Although there aren't any statistics available about the sales of personal carbon offsets, the green writing is on the wall. As companies that offer carbon offsets become more prominent, corporate giants – Fox and Google among them – are making their own efforts to go "carbon neutral" with offsets.
Similarly, airlines are offering passengers the ability to pay a fee to offset the carbon output of a flight. In 2007, both Delta and Virgin Atlantic launched their own carbon offset programs.
Executives at Native Energy, a carbon offset provider based in Vermont that has been around since 2000, noticed an uptick in interest beginning in 2006, just after the release of the documentary heard 'round the warming world: Al Gore's "An Inconvenient Truth."
"We saw an increase in Web traffic and phone calls and orders that began since 'Inconvenient Truth' went into theaters," said Billy Connelly, a marketing director. "Once people recognized that this issue is real, that's when people started to pay more attention and get more engaged in the solutions."
Native Energy is rated by Cool Air Clean Planet as one of the U.S.'s best providers of carbon offsets.
Connelly, like many people I talked to, said that carbon offsets should be a last resort of sorts in fighting global warming. First, consumers should determine their carbon footprint, see where they're using the most energy and begin using energy more efficiently.
"The last step would be to offset CO2 in order to live your life or do your job," he said. "When you offset your emissions, make sure you're doing it with a reputable provider so you know that your offset purchase actually makes a difference."
As the industry grows, regulation remains nonexistent, according to Dale Bryk, a senior attorney with the National Resources Defense Council who leads the group's state climate policy work.

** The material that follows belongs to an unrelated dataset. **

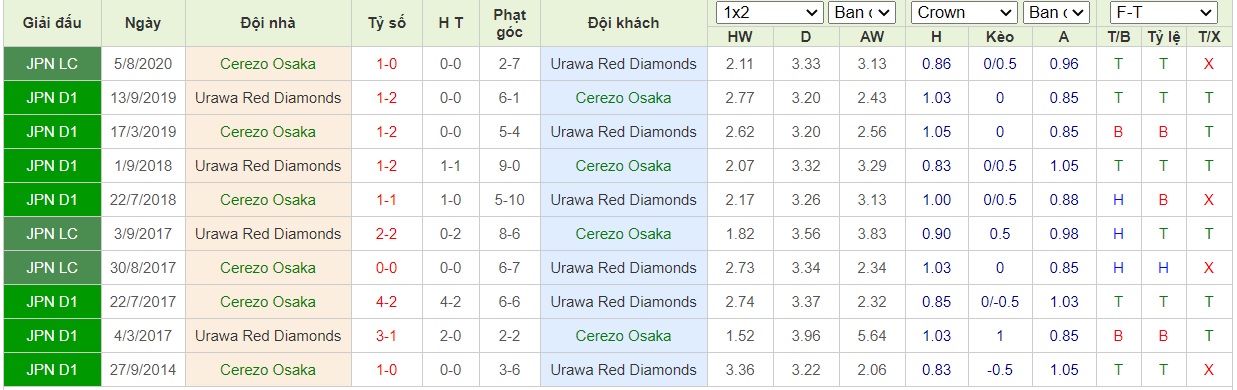The height and width of the screenshot is (390, 1237).
Task: Open the 4-2 score from 22/7/2017
Action: coord(386,302)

"It's really started to take off in the last year or so. … There's no standard. So it's a buyer beware market," Bryk said. "The only way to know is to ask questions. What are you doing with that money? What are you paying for when you buy offsets?"

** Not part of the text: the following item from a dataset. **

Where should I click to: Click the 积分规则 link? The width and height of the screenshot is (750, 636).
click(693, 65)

The Tufts Climate Initiative at Tufts University recommends that consumers ask four basic questions when buying carbon credits:
Native Energy believes that it fulfills all of these requirements. When you buy an offset from Native Energy, you're funding American-based renewable energy projects in at-risk communities, many in rural areas.
"[These groups] have potentially really good projects. They just need some help to get from point A to point B and then they get to a renewable energy project and customers can say, 'I helped build that,'" Connelly said. "Which answers the question, 'Is the offset real? Is the project real?' It doesn't get more real than that."
Voluntary Offsets Not the Answer
Other experts say that while voluntary carbon offsets are a nice idea in theory, federally and state-mandated corporate offset programs, like the cap-and-trade program currently in effect in the European Union, will make the biggest difference in the fight against global warming.
"Cap and trade, regulation — from an environmental perspective, that's going to stop the problem" of global warming, says the NRDC attorney Dale Bryk. "It's nice to have voluntary programs. … I think it's heartening that there's a demand to do something."
For Gloria Estela Gonzalez's family, that demand is strong. But amid all the composting, the recycling and the energy efficiency, there are still luxuries that the family doesn't want to surrender.
"We're foodies. Buying locally is hard for us," she said. "We like to have our nice wines from the other side of the world."
The family will pay for that wine with carbon offsets.